Attività da svolgere
a. Riassumi in due frasi l'articolo sullo studio dell'Università del Texas.
b. Per ciascuna affermazione, di' se concorda con l'articolo sullo studio dell'Università del Texas e riporta le parole che lo dimostrano: (i) lo studio usa dati che vanno dal 2014 al 2024; (ii) nelle donne operate l'ansia arriva al 12,8%; (iii) il campione comprende più di 100.000 pazienti.
c. Prosegui l'articolo sullo studio dell'Università del Texas a partire dall'ultima frase riportata.

Brano da leggere
11/03/2025 di Redazione

Maxi-studio su 107mila pazienti: transizione sessuale aumenta ansia, depressione, dipendenze e istinti suicidi

Un nuovo studio dell’Università del Texas, basato su dati 2014-2024 dal database TriNetX e un campione di 107.583 pazienti, getta ombre inquietanti sulla narrazione che promuove gli interventi chirurgici di affermazione di genere come soluzione per la disforia. I risultati mostrano che chi si sottopone a tali operazioni affronta rischi molto più alti di depressione, ansia, ideazione suicida e abuso di sostanze rispetto a chi non subisce interventi. Questi dati sollevano interrogativi urgenti anche per l’Italia.

I numeri parlano chiaro. Negli uomini operati, la depressione sale al 25,4% contro l’11,5% e l’ansia esplode al 12,8% contro il 2,6% (il 388% in più). Nelle donne, la depressione cresce dal 14,6% al 22,9% e l’ansia dal 7,1% al 10,5%. Chi transita verso il femminile mostra rischi elevati di depressione e abuso di sostanze. La chirurgia, anziché alleviare il disagio, lo amplifica.

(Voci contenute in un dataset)
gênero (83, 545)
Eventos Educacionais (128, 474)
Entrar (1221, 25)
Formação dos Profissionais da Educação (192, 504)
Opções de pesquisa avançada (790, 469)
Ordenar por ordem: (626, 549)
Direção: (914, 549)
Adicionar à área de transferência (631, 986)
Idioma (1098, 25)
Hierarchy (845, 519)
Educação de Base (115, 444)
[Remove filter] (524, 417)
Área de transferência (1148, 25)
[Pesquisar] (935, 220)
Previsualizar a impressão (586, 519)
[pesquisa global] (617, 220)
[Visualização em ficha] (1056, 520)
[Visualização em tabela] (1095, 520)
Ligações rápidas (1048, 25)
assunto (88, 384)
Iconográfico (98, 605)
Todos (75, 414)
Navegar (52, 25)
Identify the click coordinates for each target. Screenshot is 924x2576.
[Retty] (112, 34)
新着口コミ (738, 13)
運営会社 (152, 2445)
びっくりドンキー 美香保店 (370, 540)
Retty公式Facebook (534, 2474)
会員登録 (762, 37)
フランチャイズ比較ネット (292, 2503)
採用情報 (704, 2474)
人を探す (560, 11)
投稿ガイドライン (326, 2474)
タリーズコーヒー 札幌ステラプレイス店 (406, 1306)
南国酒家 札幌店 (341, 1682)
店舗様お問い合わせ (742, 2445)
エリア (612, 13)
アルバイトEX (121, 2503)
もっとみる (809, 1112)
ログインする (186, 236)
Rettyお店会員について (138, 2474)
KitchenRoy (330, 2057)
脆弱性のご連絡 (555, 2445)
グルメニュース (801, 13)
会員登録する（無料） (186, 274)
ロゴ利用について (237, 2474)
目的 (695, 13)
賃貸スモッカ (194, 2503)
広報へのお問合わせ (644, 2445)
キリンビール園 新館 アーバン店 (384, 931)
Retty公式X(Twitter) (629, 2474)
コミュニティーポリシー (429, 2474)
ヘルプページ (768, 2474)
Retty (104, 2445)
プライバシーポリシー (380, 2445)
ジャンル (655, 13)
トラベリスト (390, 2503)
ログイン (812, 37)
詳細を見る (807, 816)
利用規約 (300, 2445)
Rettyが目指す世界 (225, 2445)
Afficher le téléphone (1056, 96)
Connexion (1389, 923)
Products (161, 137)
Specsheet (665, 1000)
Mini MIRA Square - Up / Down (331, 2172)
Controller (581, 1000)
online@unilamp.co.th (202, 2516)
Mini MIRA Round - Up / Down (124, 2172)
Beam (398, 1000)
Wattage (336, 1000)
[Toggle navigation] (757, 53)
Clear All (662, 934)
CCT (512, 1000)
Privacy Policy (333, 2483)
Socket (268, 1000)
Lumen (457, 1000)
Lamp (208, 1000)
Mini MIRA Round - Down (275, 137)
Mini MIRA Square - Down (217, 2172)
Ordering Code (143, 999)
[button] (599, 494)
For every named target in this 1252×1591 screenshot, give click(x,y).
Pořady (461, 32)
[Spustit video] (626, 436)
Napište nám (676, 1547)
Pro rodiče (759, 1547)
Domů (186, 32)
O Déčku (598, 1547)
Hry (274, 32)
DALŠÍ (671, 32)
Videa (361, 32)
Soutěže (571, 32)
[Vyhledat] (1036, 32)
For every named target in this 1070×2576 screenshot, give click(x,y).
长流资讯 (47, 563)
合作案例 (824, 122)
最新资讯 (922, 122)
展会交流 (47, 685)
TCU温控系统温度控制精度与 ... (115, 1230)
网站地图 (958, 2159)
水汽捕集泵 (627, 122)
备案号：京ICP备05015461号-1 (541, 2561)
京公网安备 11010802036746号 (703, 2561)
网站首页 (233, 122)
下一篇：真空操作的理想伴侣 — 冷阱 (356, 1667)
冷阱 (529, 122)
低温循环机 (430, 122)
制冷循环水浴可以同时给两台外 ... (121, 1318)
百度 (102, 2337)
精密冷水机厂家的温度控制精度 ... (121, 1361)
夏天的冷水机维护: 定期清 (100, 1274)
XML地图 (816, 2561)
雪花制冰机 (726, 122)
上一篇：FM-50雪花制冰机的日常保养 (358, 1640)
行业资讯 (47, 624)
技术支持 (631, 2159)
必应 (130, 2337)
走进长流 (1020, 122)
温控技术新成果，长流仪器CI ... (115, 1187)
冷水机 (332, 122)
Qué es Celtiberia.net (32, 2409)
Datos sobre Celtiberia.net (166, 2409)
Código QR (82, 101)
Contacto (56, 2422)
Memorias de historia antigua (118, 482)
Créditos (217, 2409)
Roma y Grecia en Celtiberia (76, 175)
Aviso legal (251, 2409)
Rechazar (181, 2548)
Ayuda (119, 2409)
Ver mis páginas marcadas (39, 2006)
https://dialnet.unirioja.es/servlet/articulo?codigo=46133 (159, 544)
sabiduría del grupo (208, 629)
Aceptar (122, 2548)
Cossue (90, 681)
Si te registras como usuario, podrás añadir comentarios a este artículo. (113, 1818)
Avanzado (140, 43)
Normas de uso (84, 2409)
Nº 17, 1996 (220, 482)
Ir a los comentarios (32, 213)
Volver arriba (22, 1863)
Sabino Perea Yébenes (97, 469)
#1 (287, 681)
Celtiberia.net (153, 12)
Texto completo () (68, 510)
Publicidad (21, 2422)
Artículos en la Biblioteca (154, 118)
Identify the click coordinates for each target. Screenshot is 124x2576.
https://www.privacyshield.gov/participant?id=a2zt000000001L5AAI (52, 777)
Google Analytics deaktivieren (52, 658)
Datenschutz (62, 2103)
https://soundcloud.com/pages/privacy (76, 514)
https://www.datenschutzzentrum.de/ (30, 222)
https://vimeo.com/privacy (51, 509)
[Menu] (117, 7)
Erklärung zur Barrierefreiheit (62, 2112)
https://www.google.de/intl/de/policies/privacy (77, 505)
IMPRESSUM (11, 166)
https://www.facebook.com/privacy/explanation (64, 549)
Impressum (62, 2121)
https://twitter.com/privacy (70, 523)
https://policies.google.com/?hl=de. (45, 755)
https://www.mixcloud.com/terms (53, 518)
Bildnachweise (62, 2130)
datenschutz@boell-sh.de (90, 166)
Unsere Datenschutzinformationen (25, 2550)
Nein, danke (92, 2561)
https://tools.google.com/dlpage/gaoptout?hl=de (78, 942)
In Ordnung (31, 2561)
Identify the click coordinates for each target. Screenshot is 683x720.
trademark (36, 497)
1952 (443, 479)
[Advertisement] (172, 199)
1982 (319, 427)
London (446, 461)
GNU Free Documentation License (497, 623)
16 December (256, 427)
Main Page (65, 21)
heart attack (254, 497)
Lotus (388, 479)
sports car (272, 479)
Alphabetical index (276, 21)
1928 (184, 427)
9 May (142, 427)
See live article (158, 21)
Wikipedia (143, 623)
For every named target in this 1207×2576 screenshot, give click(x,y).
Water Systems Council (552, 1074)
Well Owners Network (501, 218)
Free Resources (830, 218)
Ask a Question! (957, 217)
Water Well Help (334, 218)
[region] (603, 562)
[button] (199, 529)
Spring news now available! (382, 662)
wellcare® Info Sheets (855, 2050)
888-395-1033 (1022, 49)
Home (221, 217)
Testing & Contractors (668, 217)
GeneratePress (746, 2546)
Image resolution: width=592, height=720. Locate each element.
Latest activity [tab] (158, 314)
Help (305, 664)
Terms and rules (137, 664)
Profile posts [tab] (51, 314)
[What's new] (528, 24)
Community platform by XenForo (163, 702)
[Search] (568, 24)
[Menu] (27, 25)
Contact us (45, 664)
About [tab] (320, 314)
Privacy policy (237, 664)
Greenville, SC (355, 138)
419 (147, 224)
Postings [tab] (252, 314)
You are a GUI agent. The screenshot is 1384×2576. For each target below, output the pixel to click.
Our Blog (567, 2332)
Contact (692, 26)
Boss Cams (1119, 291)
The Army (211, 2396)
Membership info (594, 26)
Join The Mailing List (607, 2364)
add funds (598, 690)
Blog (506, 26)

Soluzioni dell'esercizio
a. Uno studio dell'Università del Texas, basato su dati 2014-2024 del database TriNetX e su 107.583 pazienti, indica che chi si sottopone a interventi chirurgici di affermazione di genere corre rischi molto più alti di depressione, ansia, ideazione suicida e abuso di sostanze rispetto a chi non si opera. Negli uomini operati la depressione sale al 25,4% contro l'11,5% e l'ansia al 12,8% contro il 2,6%, mentre nelle donne la depressione passa dal 14,6% al 22,9% e l'ansia dal 7,1% al 10,5%.

b.
(i) Sì: "basato su dati 2014-2024 dal database TriNetX".
(ii) No: "Nelle donne, la depressione cresce dal 14,6% al 22,9% e l’ansia dal 7,1% al 10,5%".
(iii) Sì: "un campione di 107.583 pazienti".

c.
La narrazione dominante, che dipinge la transizione chirurgica come un percorso salvifico, si scontra con la realtà di questi numeri. Anziché migliorare la salute mentale, gli interventi sembrano peggiorarla, specialmente in soggetti vulnerabili. Questo studio conferma ciò che Pro Vita & Famiglia denuncia da tempo: la fretta ideologica di “affermare” il genere percepito, senza un’adeguata valutazione psicologica e medica, può condurre a esiti drammatici. Eppure, l’approccio affermativo continua a essere promosso anche in seno alle associazioni scientifiche più blasonate, ignorando le evidenze che ne mettono in discussione l’efficacia e la sicurezza.

In Italia, questi dati devono suonare come un campanello d’allarme. L’introduzione di carriere alias nelle scuole e l’avvio di minori verso percorsi di transizione, spesso senza un reale consenso informato o un supporto psicologico approfondito, si basano su presupposti che questo studio demolisce. La salute dei giovani non può essere sacrificata sull’altare di una teoria priva di solide basi empiriche. È tempo di rivedere radicalmente tali pratiche, dando priorità alla tutela dei minori e basandosi su evidenze scientifiche, non su slogan.